● EXERCISE TASKS:
1) Using the passage on U.S.-Russia tensions, decide whether each statement agrees with it: (a) Trump fired 59 Tomahawk missiles at Shayrat Air Base; (b) Russia has threatened the U.S. with all-out nuclear war; (c) Russia blamed Syrian rebels for the chemical attack. Answer yes or no for each, quoting the deciding words.
2) Answer these questions from the passage on U.S.-Russia tensions:
(a) How many years has Syria's civil war lasted?
(b) Near which city did the chemical attack take place?
(c) How many nuclear weapons is Russia estimated to have in its stockpile?
3) Write the next part of the passage on U.S.-Russia tensions, picking up after its final sentence.

● SELECTION:
========
Heightened international tensions between the U.S. and Russia could act as a motivation for the Army to develop the weapon. Last week, President Donald Trump launched 59 Tomahawk missiles at the Syrian military's Shayrat Air Base days after accusing Syrian President Bashar al-Assad of conducting a chemical attack on civilians near the Syrian rebel-held city of Idlib. Russia has supported the Syrian leader throughout his nation's six-year civil war, and has blamed Syrian rebels for staging the chemical attack to attract U.S. support in the conflict.
Moscow also said it would step up its defenses for the Syrian military and respond to any further aggressions by the U.S. Russia has not threatened the U.S. with an all-out nuclear war, but with an estimated 7,300 nuclear weapons in its stockpile, Moscow has embraced having the most nuclear warheads of any nation in the world. Developments in Russian military technology could soon bring these weapons of mass destruction to the battlefield.
========
● LISTED ENTRIES:
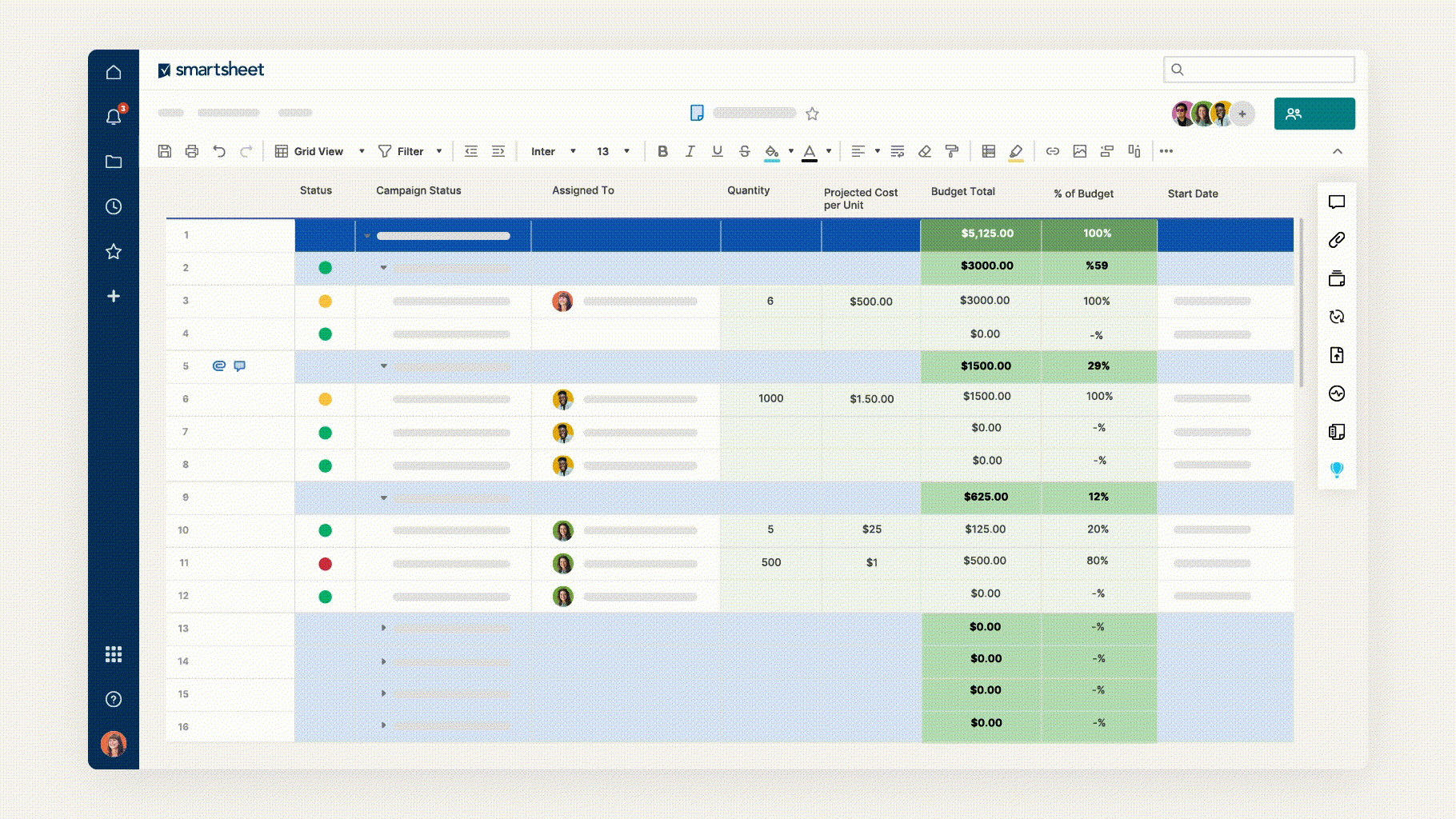The image size is (1456, 819).
Task: Click the insert hyperlink icon
Action: [x=1053, y=151]
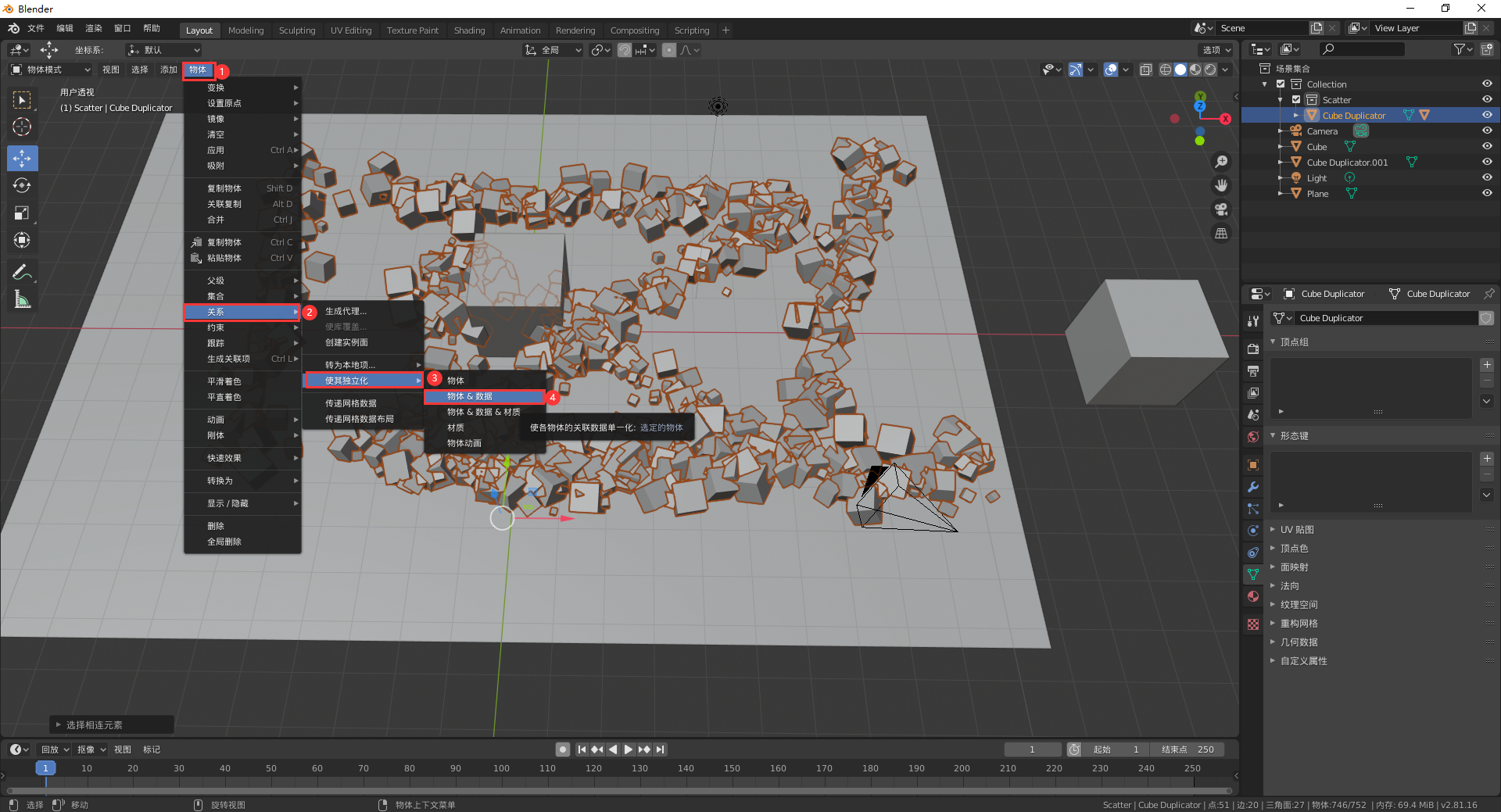This screenshot has height=812, width=1501.
Task: Click the camera view icon in viewport
Action: [1220, 209]
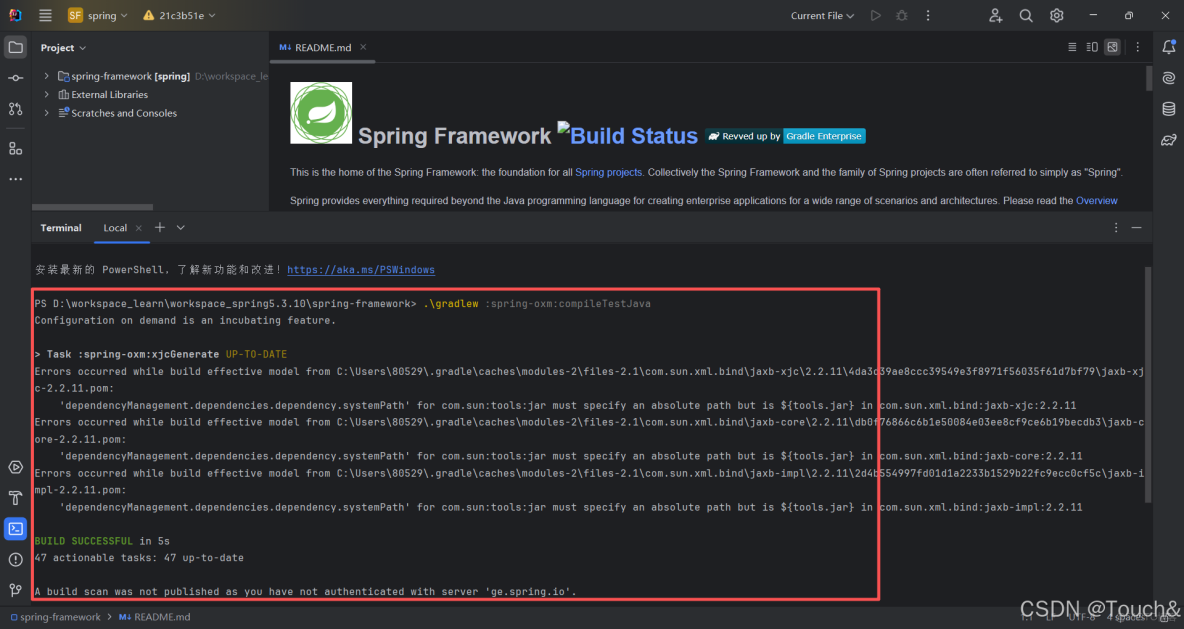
========
● ANSWERS PROVIDED:
1)
(a) Yes: "President Donald Trump launched 59 Tomahawk missiles at the Syrian military's Shayrat Air Base"
(b) No: "Russia has not threatened the U.S. with an all-out nuclear war"
(c) Yes: "has blamed Syrian rebels for staging the chemical attack"

2)
(a) Six years
(b) Idlib
(c) About 7,300

3)
Russia has already designed the T-14 Armata, described by a British intelligence report as "the most revolutionary step change in tank design in the last half-century," according to The Telegraph. Philip Karber, who heads the Potomac Institute and helped pen the National Geo-Spatial Intelligence Agency's 2015 report titled Russia's 'New Generation Warfare', said the next Armata innovation may be to make it nuclear.
"They’ve announced that the follow-on tank to the Armata will have a 152-millimeter gun missile launcher," Karber said, according to Defense One. "They’re talking about it having a nuclear capability. And you go, 'You’re talking about building a nuclear tank, a tank that fires a nuke?' Well, that’s the implication,"
While the Kinetic Energy Projectile may not produce the same tactical fallout as a tank-based nuclear warhead, it could perhaps help to prevent future conflicts from erupting between world powers.